FCA. Anche lo stabilimento lucano in attesa dei nuovi modelli (e del manager italiano)

Mike Manley, e il management della FCA non vanno in vacanza. Il nuovo amministratore delegato di Fiat Chrysler lavora senza pause dagli Stati Uniti all’Europa in una caldissima estate per il gruppo automobilistico che dovrà continuare l’opera intrapresa da Sergio Marchionne.

Uno dei nodi più urgenti da sciogliere riguarda la scelta del manager a cui affidare le attività europee, e quindi italiane, dopo le dimissioni di Alfredo Altavilla. La scelta dovrebbe ricadere su un manager italiano anche per lanciare un segnale sulla centralità del Paese nelle strategie di FCA anche in vista del lancio dei nuovi modelli e il nuovo corso che guarda all’elettrico.

Sono in molti ad attendere infatti indicazioni più precise, dagli operai ai sindacati fino al Governo. I primi attendono indicazioni più precise sui modelli previsti per gli stabilimenti italiani dal piano industriale presentato da Sergio Marchionne che aveva già avviato le relazioni con il nuovo governo sullo sviluppo dell’elettrico dopo i contatti dell’AD scomparso all’improvviso con il ministro Luigi Di Maio.

Sarà dunque il nuovo responsabile delle attività europee a dover affrontare il problema delle fabbriche italiane.
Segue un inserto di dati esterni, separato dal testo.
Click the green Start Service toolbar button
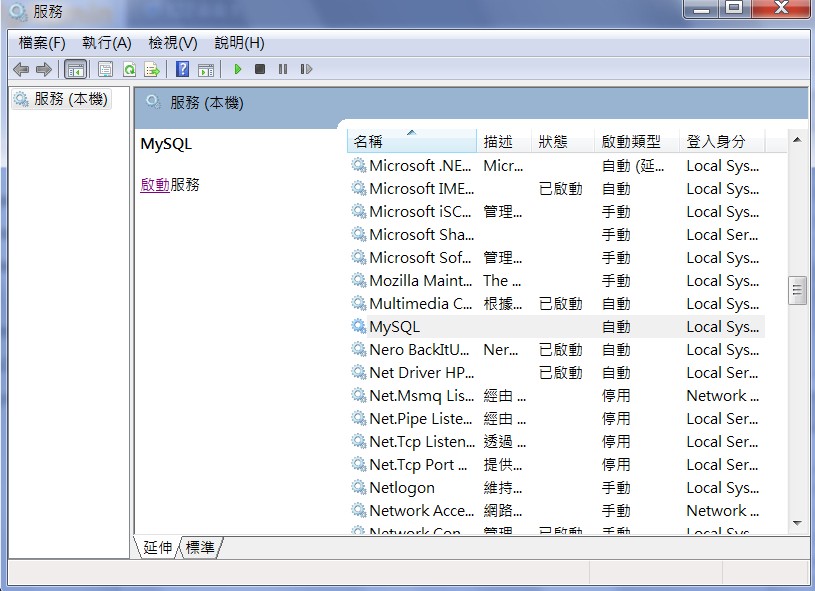coord(238,70)
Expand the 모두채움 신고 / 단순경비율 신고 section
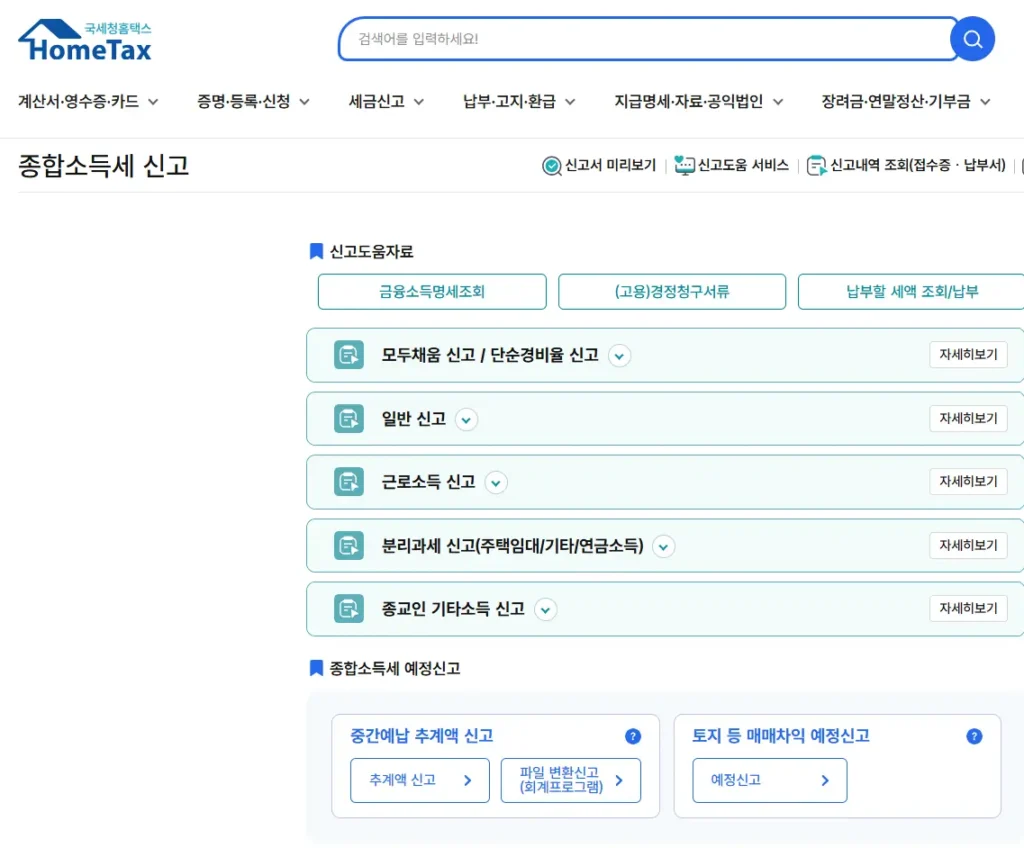Viewport: 1024px width, 848px height. click(x=619, y=355)
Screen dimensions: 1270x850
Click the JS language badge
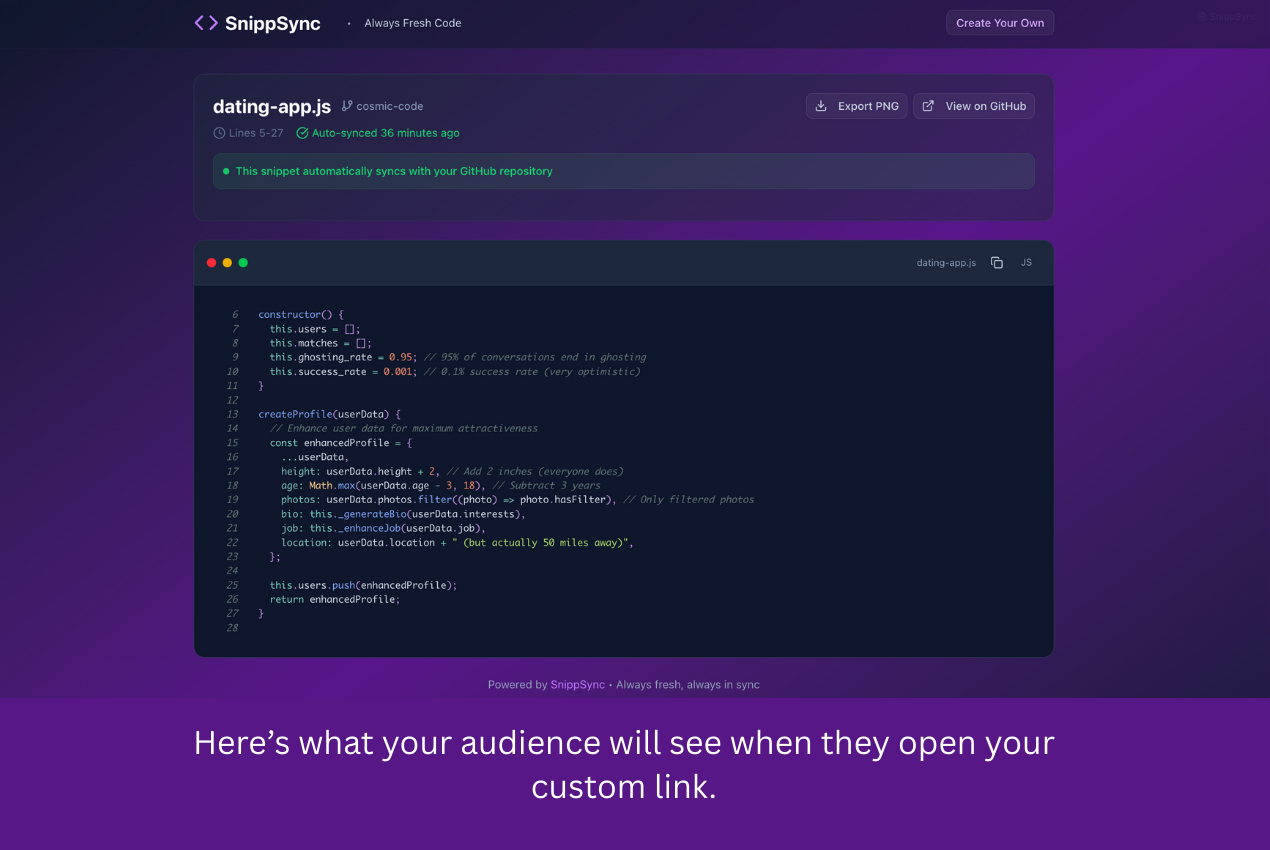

Gli investimenti per 45 miliardi sono stati annunciati ma senza dettagli e alcuni stabilimenti sono in difficoltà.

A Melfi, dopo l’interruzione della produzione della Punto, i sindacati hanno firmato un accordo per i contratti di solidarietà per sei mesi soltanto e questo fa prefigurare che la decisione sulla nuova vettura – si è parlato della Jeep Compass – potrebbe arrivare in tempi stretti.